**EXERCISE OBJECTIVE**:
Count the lines in the items below that contain the string "icon", matching case exactly, and give only the number.

[begin PROVIDED DATA]

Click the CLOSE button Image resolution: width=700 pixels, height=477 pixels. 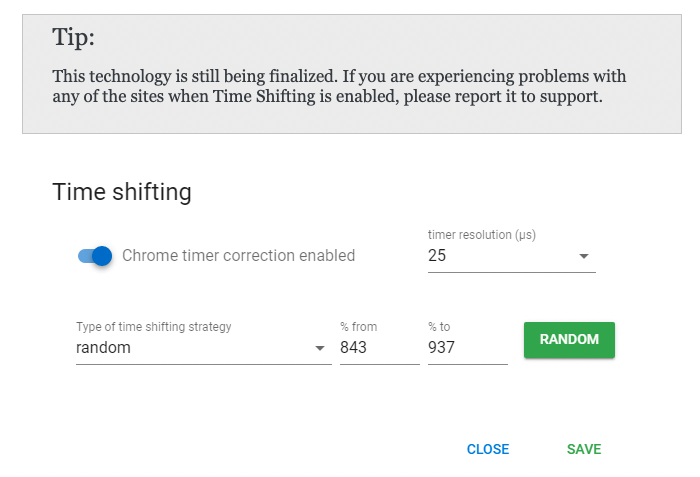coord(488,449)
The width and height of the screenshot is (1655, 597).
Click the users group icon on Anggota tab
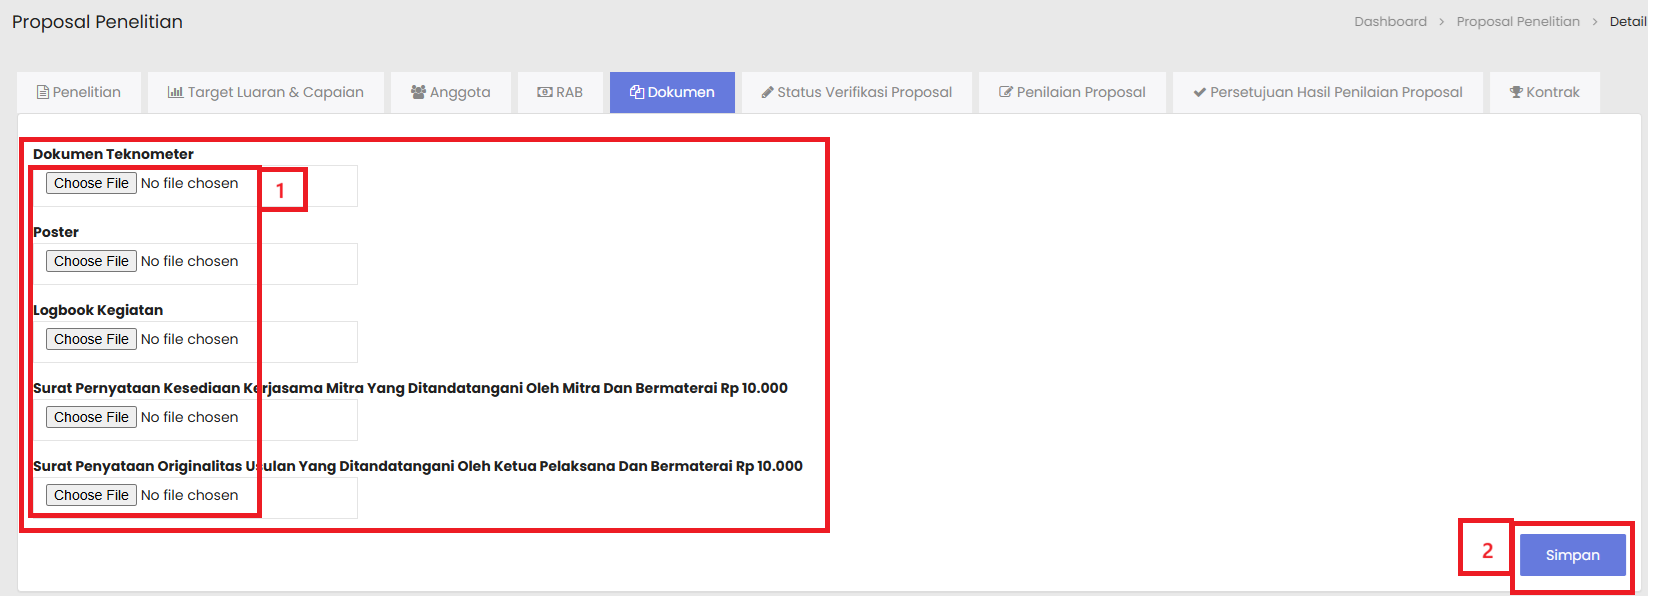(418, 93)
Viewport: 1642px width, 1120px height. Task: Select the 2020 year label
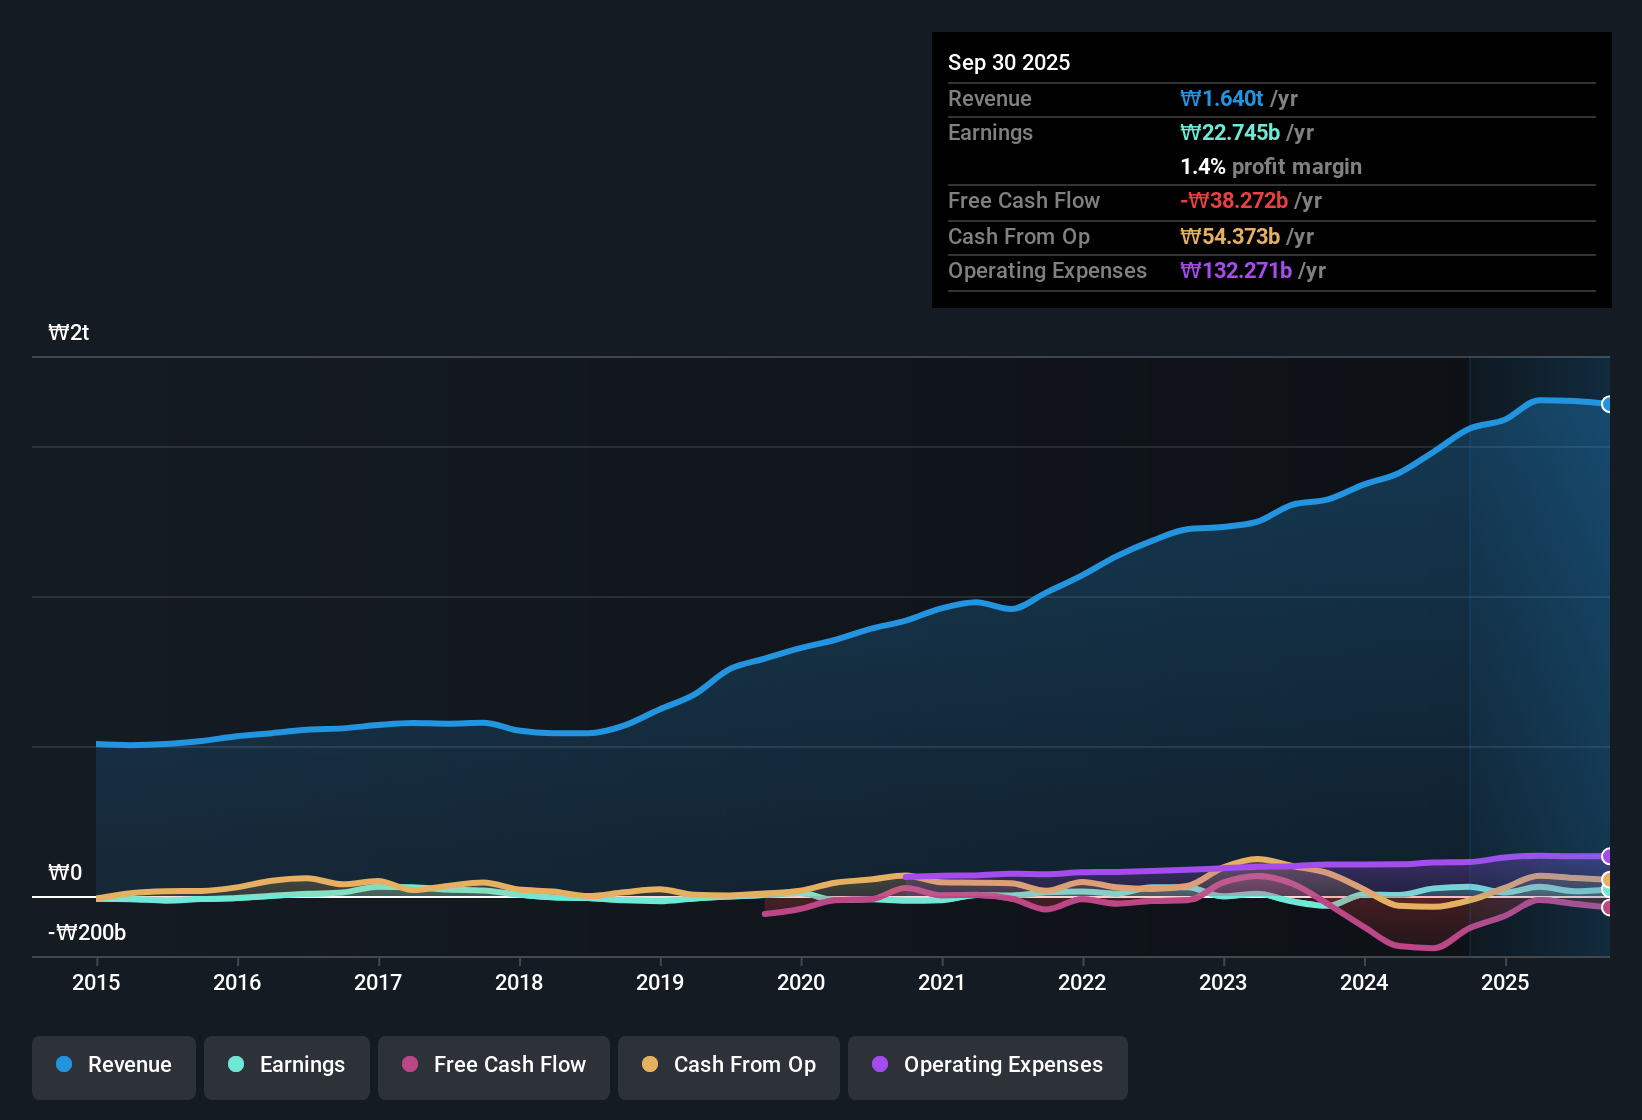point(801,983)
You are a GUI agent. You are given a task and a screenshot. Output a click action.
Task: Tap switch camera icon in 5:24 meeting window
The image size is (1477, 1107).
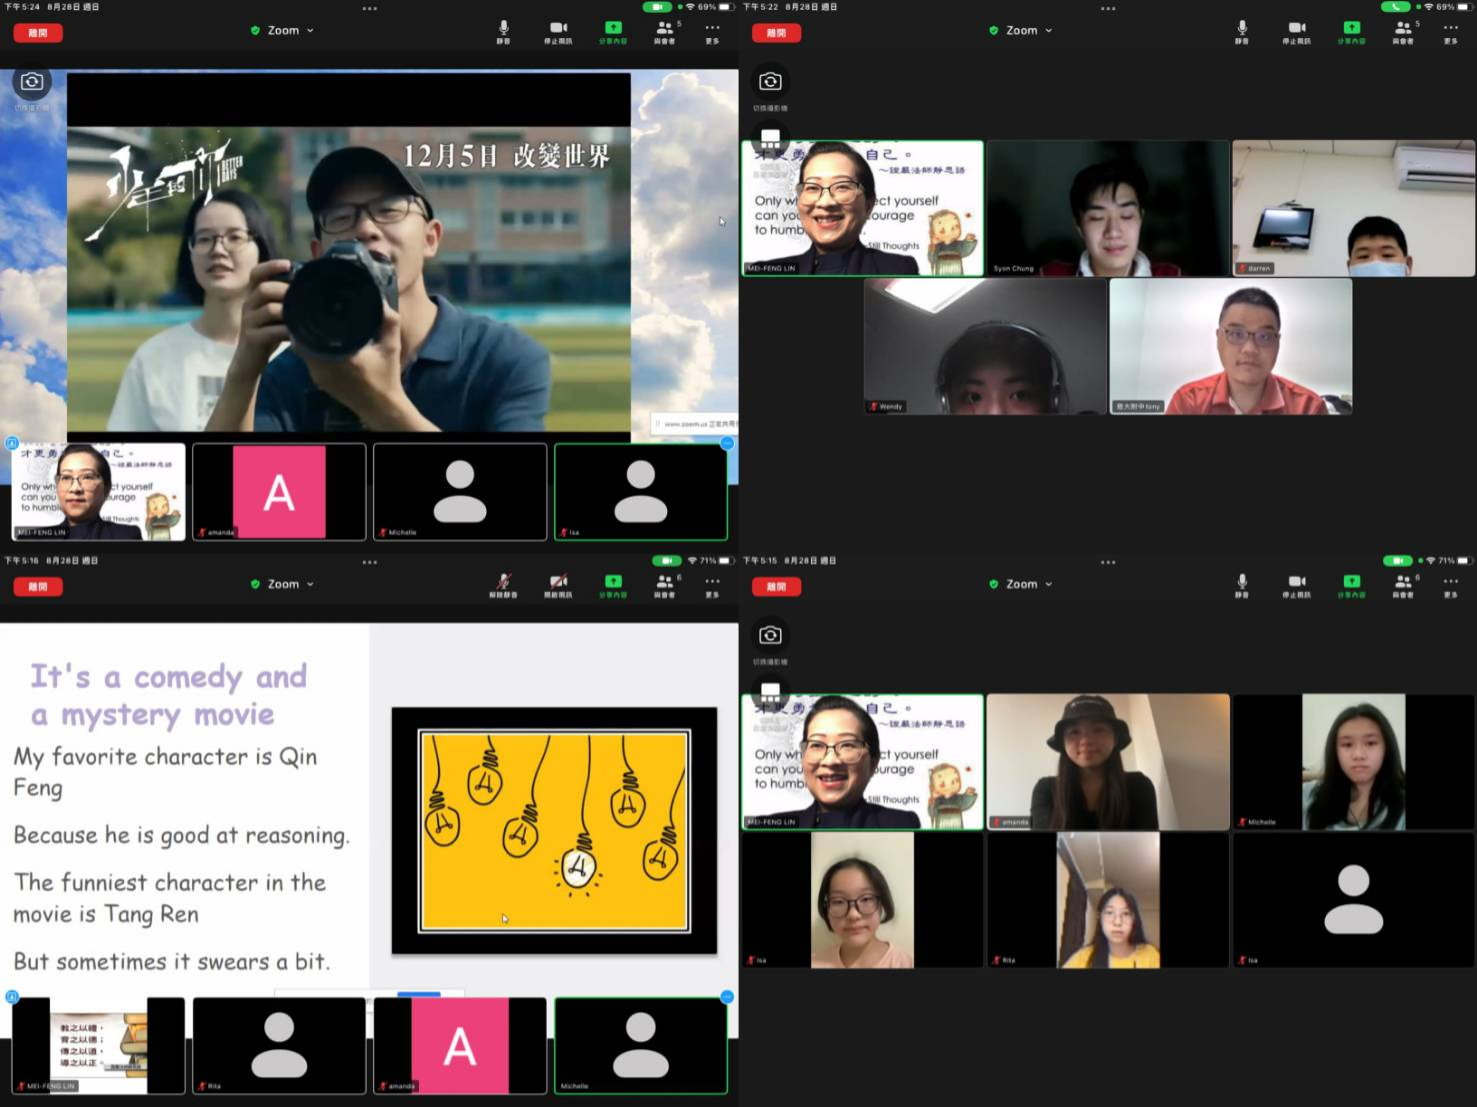click(x=32, y=82)
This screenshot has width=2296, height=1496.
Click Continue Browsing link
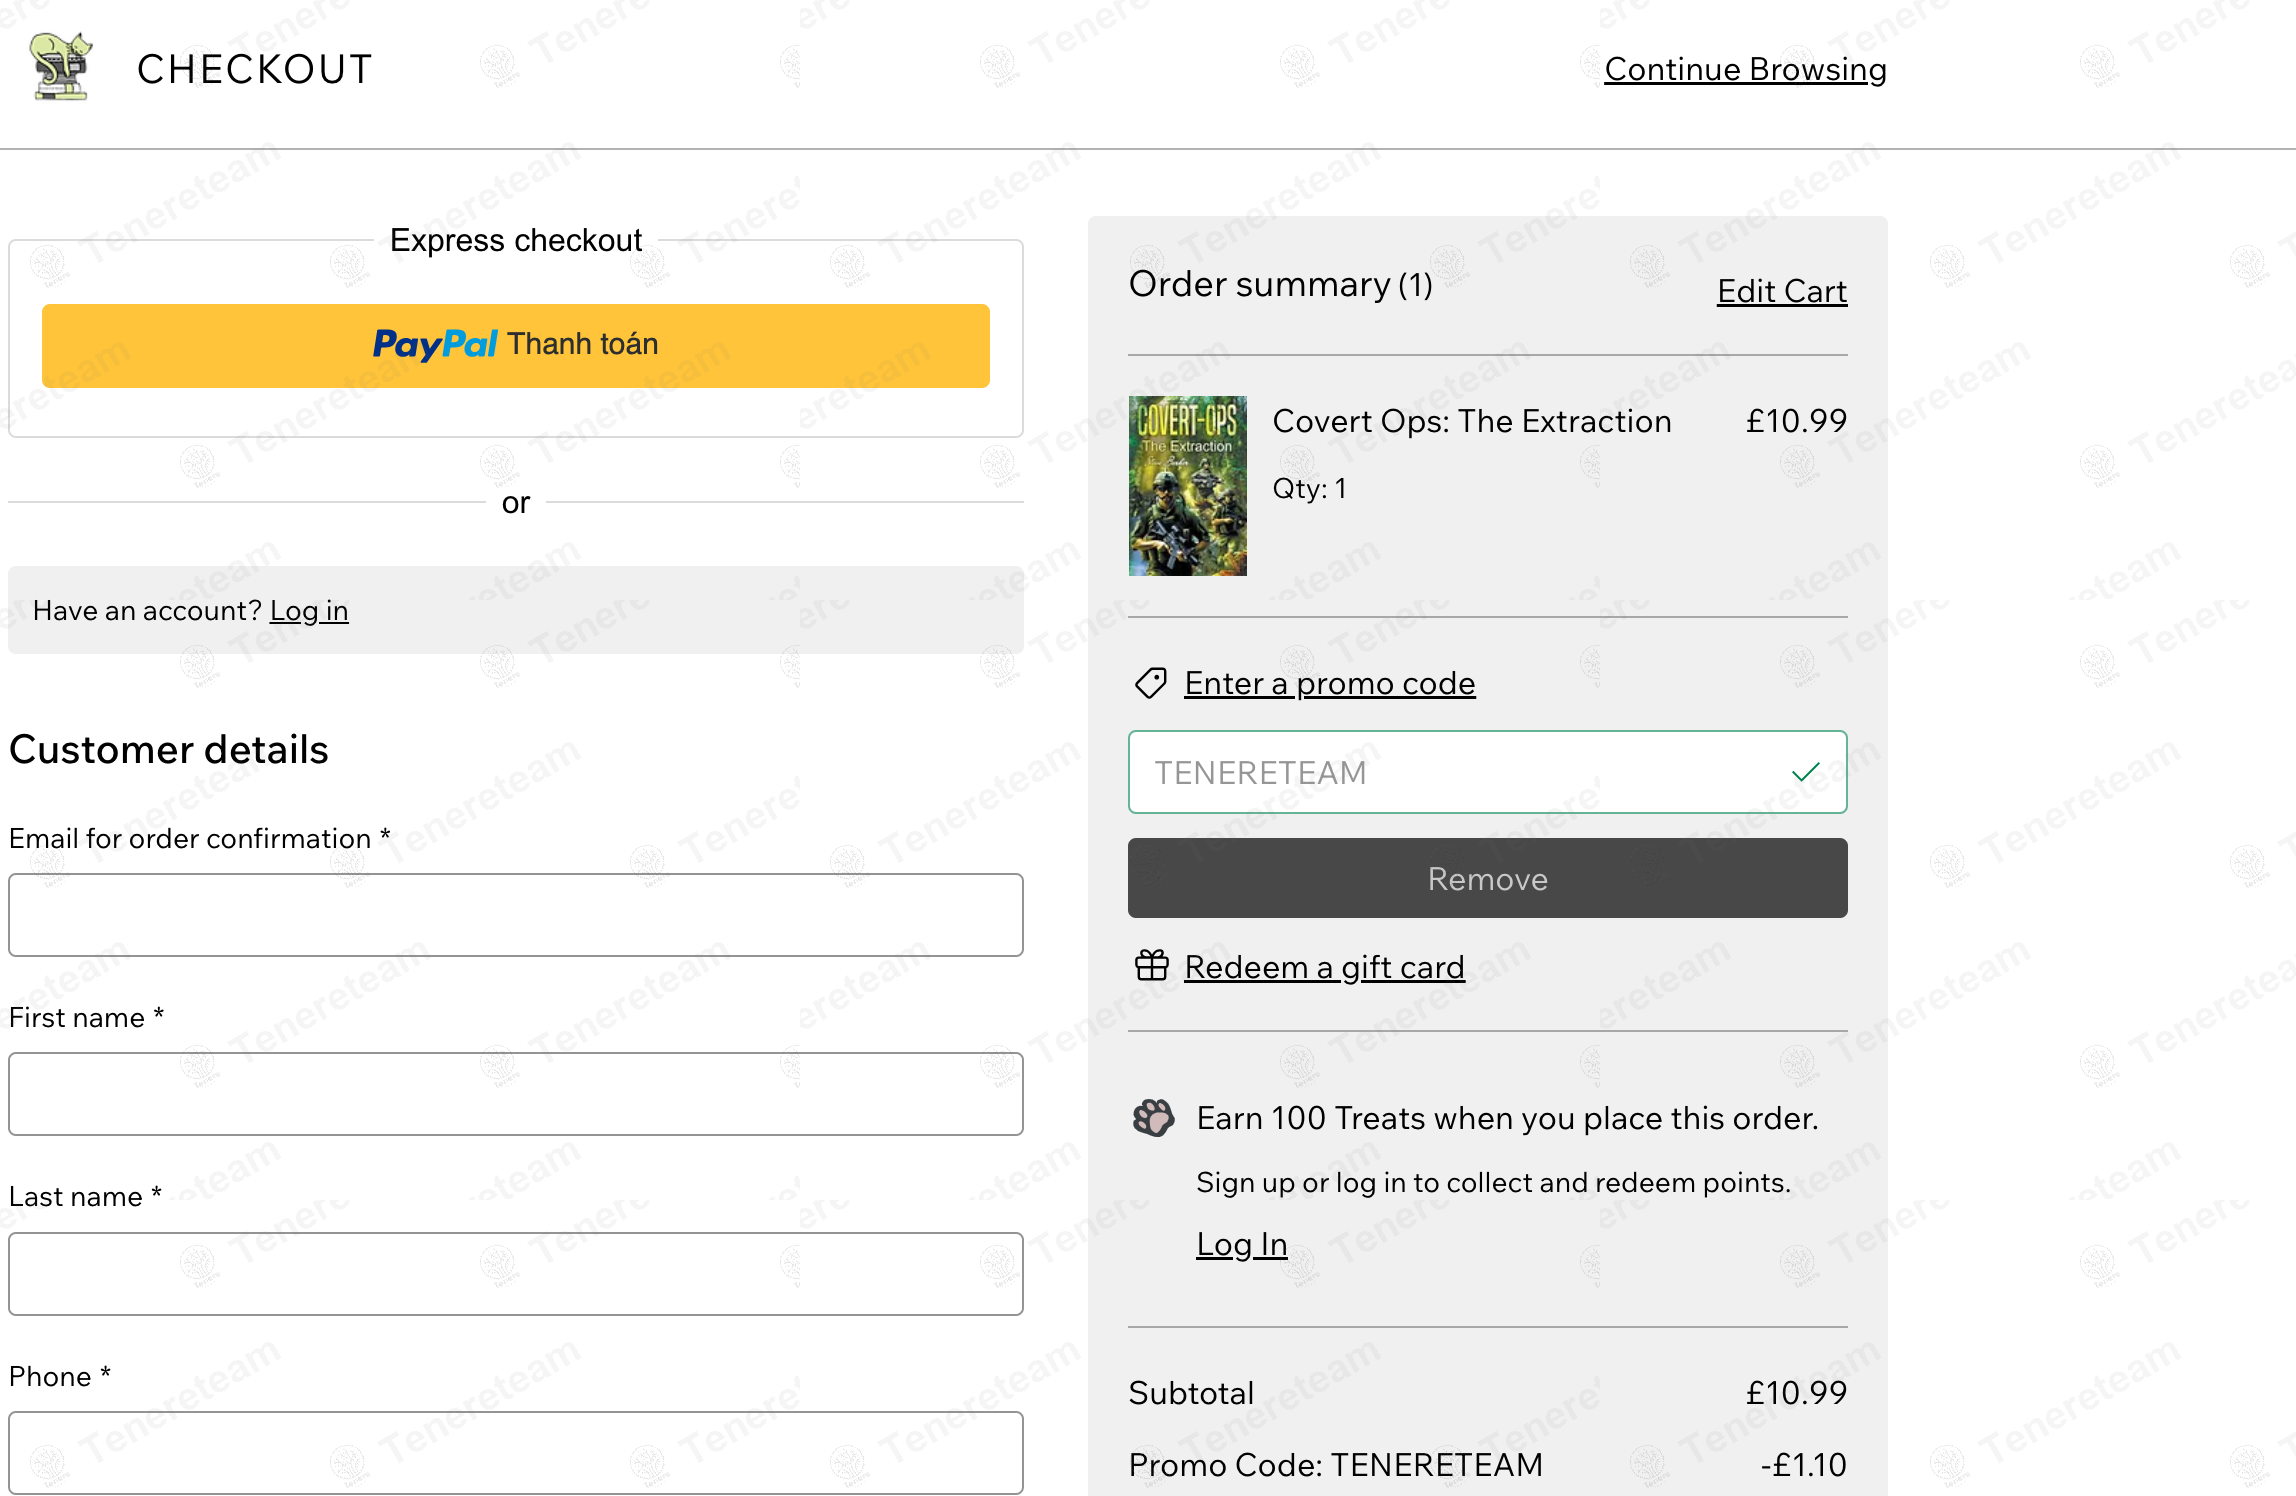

[end PROVIDED DATA]

**SOLUTION FOR THIS TASK**:
2